Le port dans le pétrin #7

Un feuilleton policier humoristique, écologique et local, conçu et produit par l’atelier d’écriture de la Bibliothèque municipale animé par Jean-Yves Ruaux avec le concours de Patricia Barthélémy, Valérie Boulanger-Raichman, Anne et Laurent Champs-Massart.

Épisode 7
Une perche passait
par-dessus les toits

Les Massalle entrèrent dans le bureau de Mitsuko. Par chance, Le Guennec était parti enquêter du côté du Bar des Dinantais. La capitaine et les écrivains-voyageurs étaient seuls. Ils pourraient mieux parler.

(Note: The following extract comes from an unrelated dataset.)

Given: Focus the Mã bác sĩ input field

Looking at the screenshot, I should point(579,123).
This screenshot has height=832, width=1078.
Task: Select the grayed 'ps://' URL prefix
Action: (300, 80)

– Madame Durand, commença Corine, définitivement, nous n’appartenons pas à la Franc-Boulangerie…
– Le Guennec pense le contraire, répondit Mitsuko. Il pense que vous avez assassiné Marilou Raguenel, franc-maçonne, pour mieux imposer la Franc-Boulangerie en Bretagne. N’oublions pas que Kim Hong-Kang, le fondateur de la nouvelle secte, passe pour avoir tué le Vénérable de la Loge maçonnique de Sydney… Il y voit un parallèle.
– Nous ne connaissons pas Kim Hong-Kang !
– Pas personnellement, peut-être. Mais vous le connaissez.

 De la main de la victime

– Certes, nous sommes longtemps restés en Corée. C’était uniquement pour y étudier la Franc-Boulangerie.
– Je sais que le sujet vous est familier. Votre bibliothèque est pleine de…
Et la capitaine sortit de son tiroir Levez les pâtes contre le mur, le livre coécrit par les Massalle. C’était la copie de Le Guennec, qu’elle avait trouvée sur son bureau. Le livre était annoté de deux encres de couleurs différentes.
– Le Guennec l’a lu. Les annotations en bleu, ce sont les siennes, dit-elle.
– Et qu’a-t-il écrit ?
– Sa rancœur contre la Franc-Boulangerie.
– Et les rouges ?
– De la main de la victime.

Mitsuko ne savait si elle pouvait se fier aux Massalle. Elle décida de tenter quelque chose :  déballer à vif une information confidentielle.

– A l’autopsie, l’estomac de Marilou s’est révélé plein de pâte crue.

Les Massalle s’en décrochèrent la mâchoire en simultané. Cette surprise… Dès lors, elle sut qu’ils étaient innocents.
 
Asphyxiée de l’intérieur

– Or, elle était allergique au gluten.
– Asphyxiée de l’intérieur, fit Gilbert…. Au fond, c’est très franc-boulanger…
– Capitaine, le corps de Marilou n’est pas apparu chez nous, comme ça, par magie. Il est forcément entré d’une manière ou d’une autre. Or, un corps, cela se voit. Et qui a vu quelque chose ? Personne. Ou presque…

Mitsuko tendit l’oreille.

– Car nous aussi, nous avons fait notre petit tour… dirent les Massalle.

Bien évidemment, ils n’avaient pas été poser de questions au mystérieux restaurant coréen poussé du jour au lendemain dans le centre-ville. Mais ils avaient fureté sur le port.

– Ceux de la péniche-atelier, en bout de quai, n’ont rien vu. Bien sûr. Trop loin du n° 34.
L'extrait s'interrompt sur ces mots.